The first lecture I heard at
Allahabad University was delivered by Prof. S.C.Deb, National Professor of
English , who was given the fond sobriquet-Professors’ Professor by L.C.Knights, wherein he had said by way of
advice to the PG students: ‘play cricket and read Shakespeare, your study of
literature would be worthwhile…’ I was a keen follower of cricket but I never
had the chance to play the game. Frankly at that time I couldn’t connect
Shakespeare with cricket. And Shakespeare, I’m confident, never heard about the
game in the Elizabethan times. As I grew up with life’s vicissitudes and
watched cricket avidly I began to comprehend the significance of late Prof
Deb’s statement. Cricket is a bold metaphor of life. The rope – boundary in a
park is the world where two teams of eleven players each display their prowess,
manliness if you please, to the epitonic limits of their mind and body. The
batsmen at both ends of the wicket play but only one man at a time faces the
ball thrown at him from a distance of twenty two yards. The bowler is like fate ever eager to hit the
stumps (of your personal life) which the individual has to protect by his
artful intelligence and technical ingenuousness converging his mind and body on
a single object – the cricket ball – the red cherry. A slight error of
judgement will end his innings of life – stumped, caught, LBW, hit wicket or
losing his stumps to the fateful enemy on the other side. But if he can hit the
ball beyond the ropes horizontally or aerially he is a hero. The audience (the
society or world) will cheer to acknowledge his heroism and the hero would
raise his bat in majestic humility coloured with the pride of achievement.
The hero is surrounded by a
hostile field. The enemies are in a battle array. The hero is like Abhimanyu in
the hostile array of war. But he must show his mettle, his preparations for
life, his intelligence and sprightliness. He will fall certainly, for, that is
the name of the game, the law of nature. But before his fall he must conquer
the world never playing the “Roman fool”. This world does not give a second
chance, no pardon, no leniency; the umpire will raise his dreaded finger
unhesitatingly and you have to leave the field. Man has one life. He must make
the most of it by his native worth.
Life is a display of excellence
on this earth, which holds gracefully on her display disc man’s glory in her
moral order. Shakespeare gives this poetic metaphor in style. Life is short,
death is a given. But man makes a heaven of hell by his virtues.
______
__Description of the task__. Pick up the essay on cricket as a metaphor for life right after its last sentence and carry it forward a few paragraphs.
______
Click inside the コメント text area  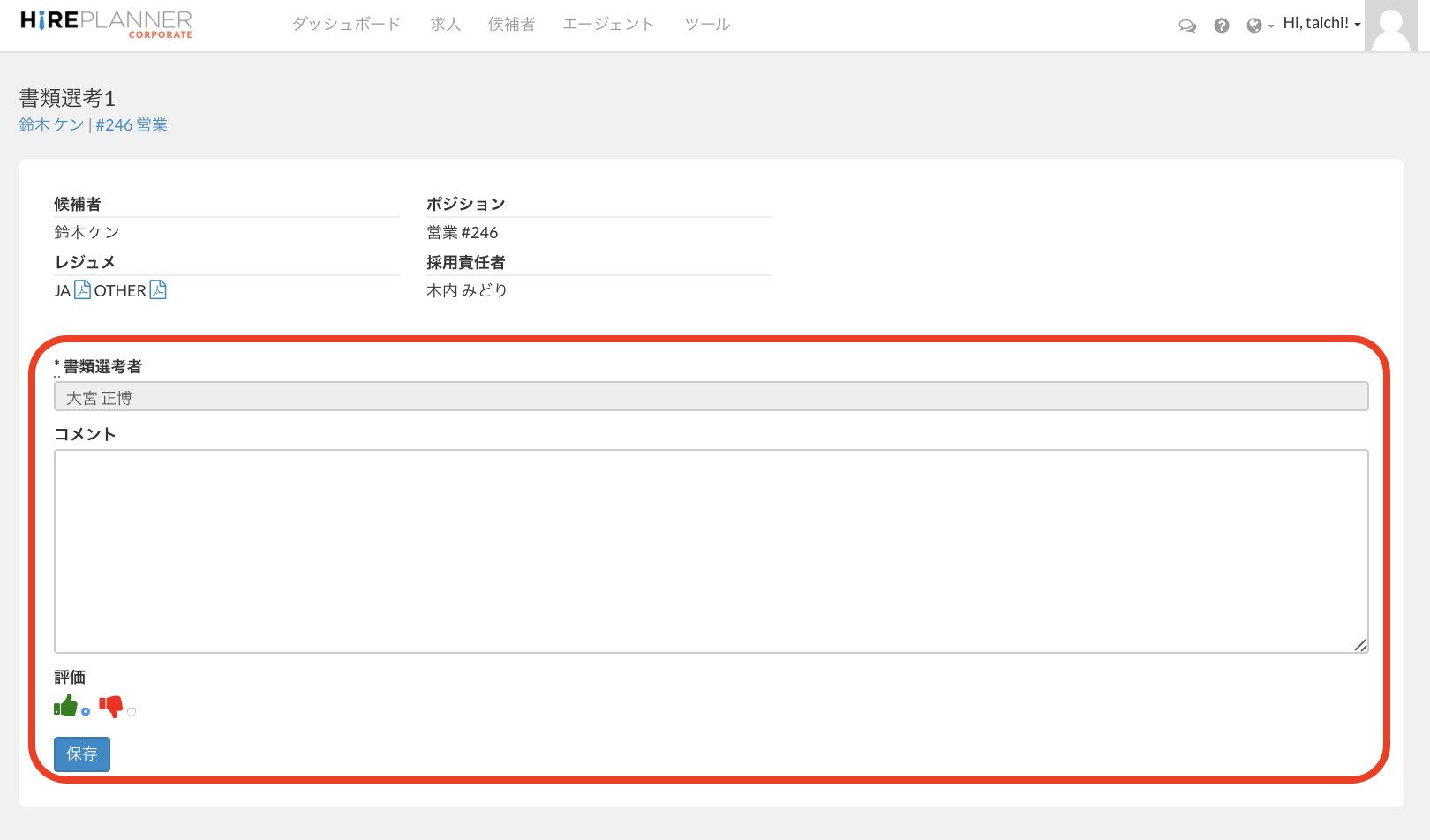tap(711, 551)
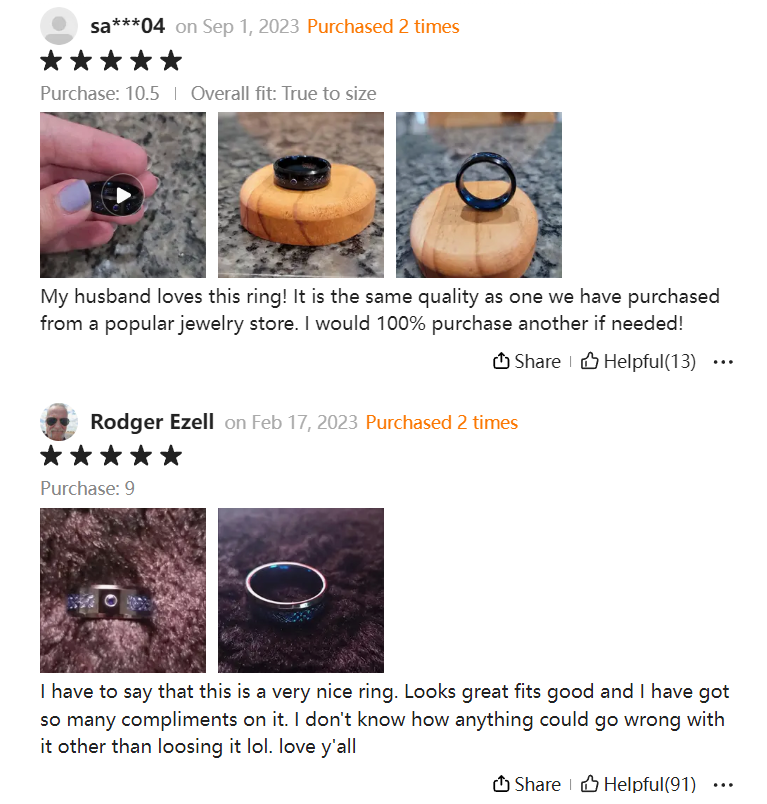Click Rodger Ezell's profile photo

(x=59, y=421)

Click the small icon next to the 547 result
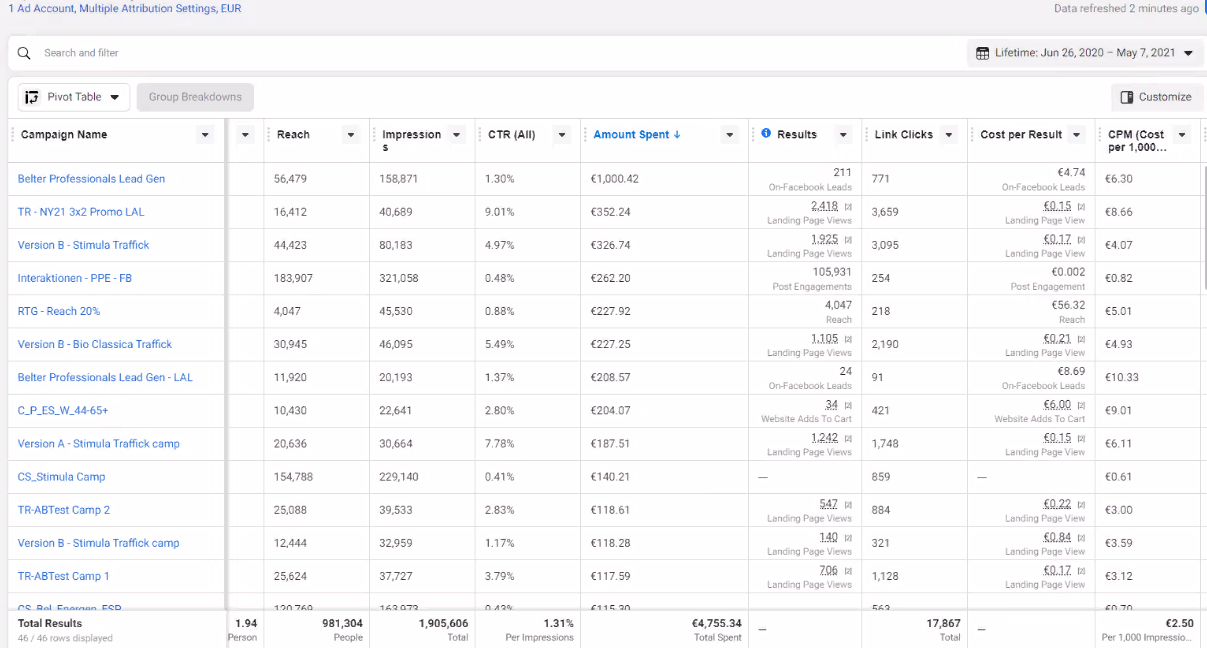click(848, 504)
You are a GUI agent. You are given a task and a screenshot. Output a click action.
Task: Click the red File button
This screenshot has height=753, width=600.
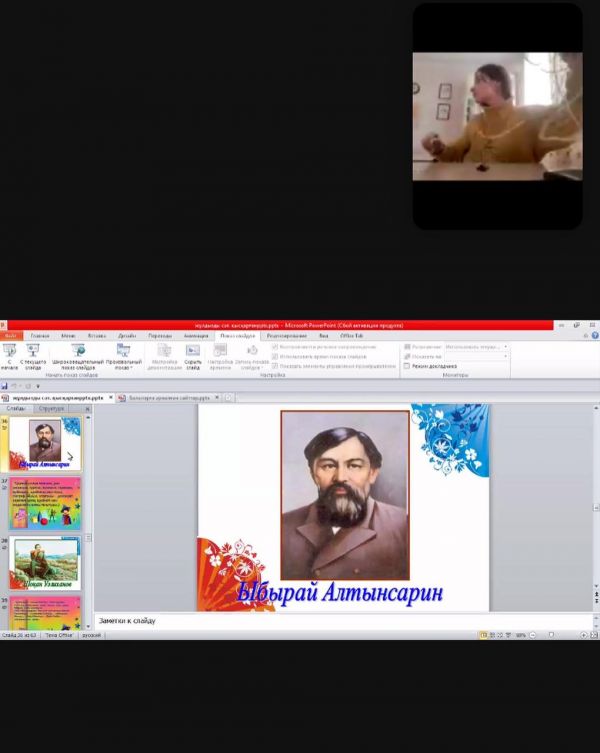[x=10, y=336]
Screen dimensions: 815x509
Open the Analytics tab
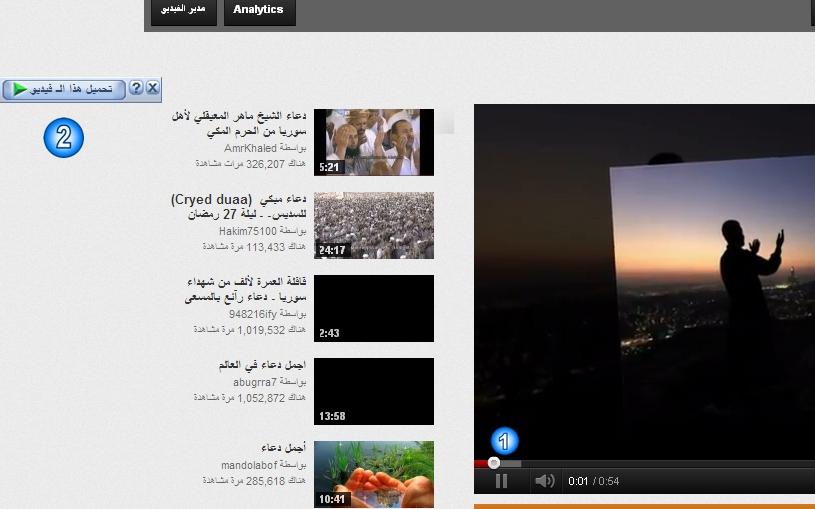pos(258,10)
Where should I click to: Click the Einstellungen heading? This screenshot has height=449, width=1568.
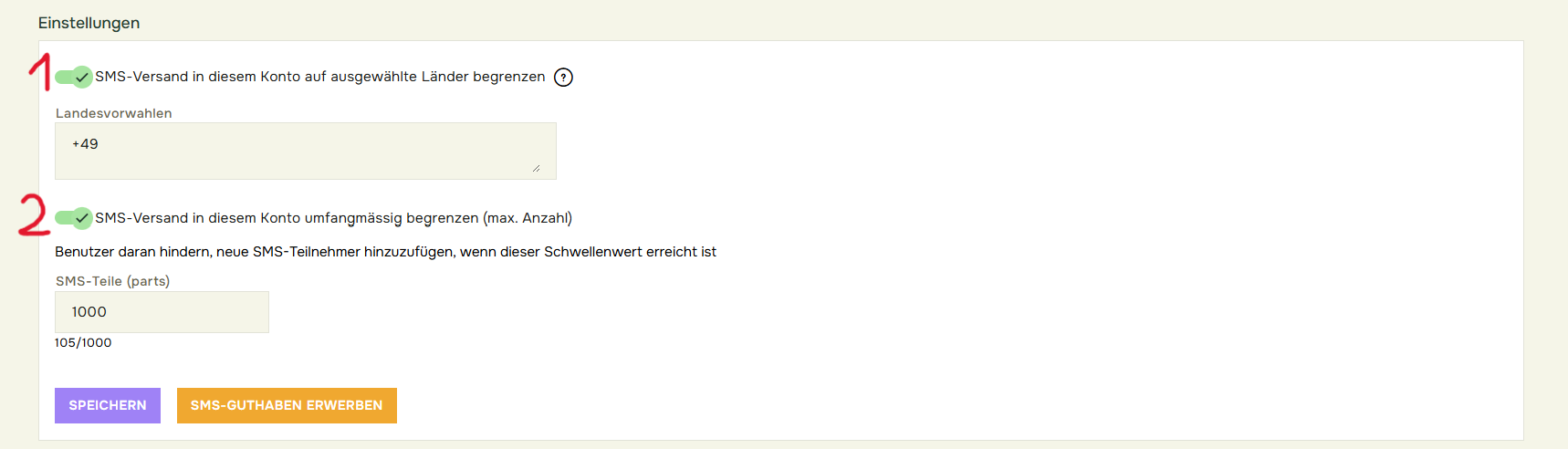pos(89,23)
______
__Answer box__.
In the twentieth century the game
earned the pride of place by virtue of its entertainment value which, however,
was commercialized in no time. Cricket’s International popularity spurred on by
competitive patriotism and television broadcast became a password for modern
culture. Even poor countries too took to the game wasting five full working
days on the field. Cricket is now a money spinner and conservatively a multi-billion
dollar industry. Cricketing gear – pads, bats, hats, uniform, helmets, balls,
wickets, gloves, etc are now under the grip of corporates. Stadiums are built
in small cities. Schools, colleges, universities play this expensive game.
Tournaments are organized in almost all cities. Clubs have come up. And after
the one day and T20’s caught the imagination of the paying public the
corporates have taken over the game. Day night games with the mast lamps
shinning bright on colourfully dressed gladiator like figures, playing with a
white ball has now become the craze of men, women and children all over the
world.
India learned the game from the
British masters and plays it as a nouveauriche
aristocrat competing with the masters to beat them in their own game. One
may argue against India playing cricket to beat the hangover of the foreign
masters: when forty crore Indians are below the poverty line why should the
rising middle class indulge in imitative luxury? Well, all those arguments are
now pointless as Indians call cricket their Religion. This religion is now
monopolized by the politicians and corporates. The Ambanis, Adanis or Shahs as
well as some bankrupt millionaires and retired film stars now own teams and the
greatest show on earth; The Indian Premier League is played in India much to
the jealousy of some cricketing countries. The BCCI today is the richest Board
controlling cricket. The IPL has raised the price of the cricketers even in the
small towns of India. The IPL auction of players from all over the world is the
funniest corporate jamboree where cricket stars and candles are bought by
amounts astronomical. The stadiums are jam packed, the carnival is the toast of
sporting events. But the diseases of corporate culture too have entered the game.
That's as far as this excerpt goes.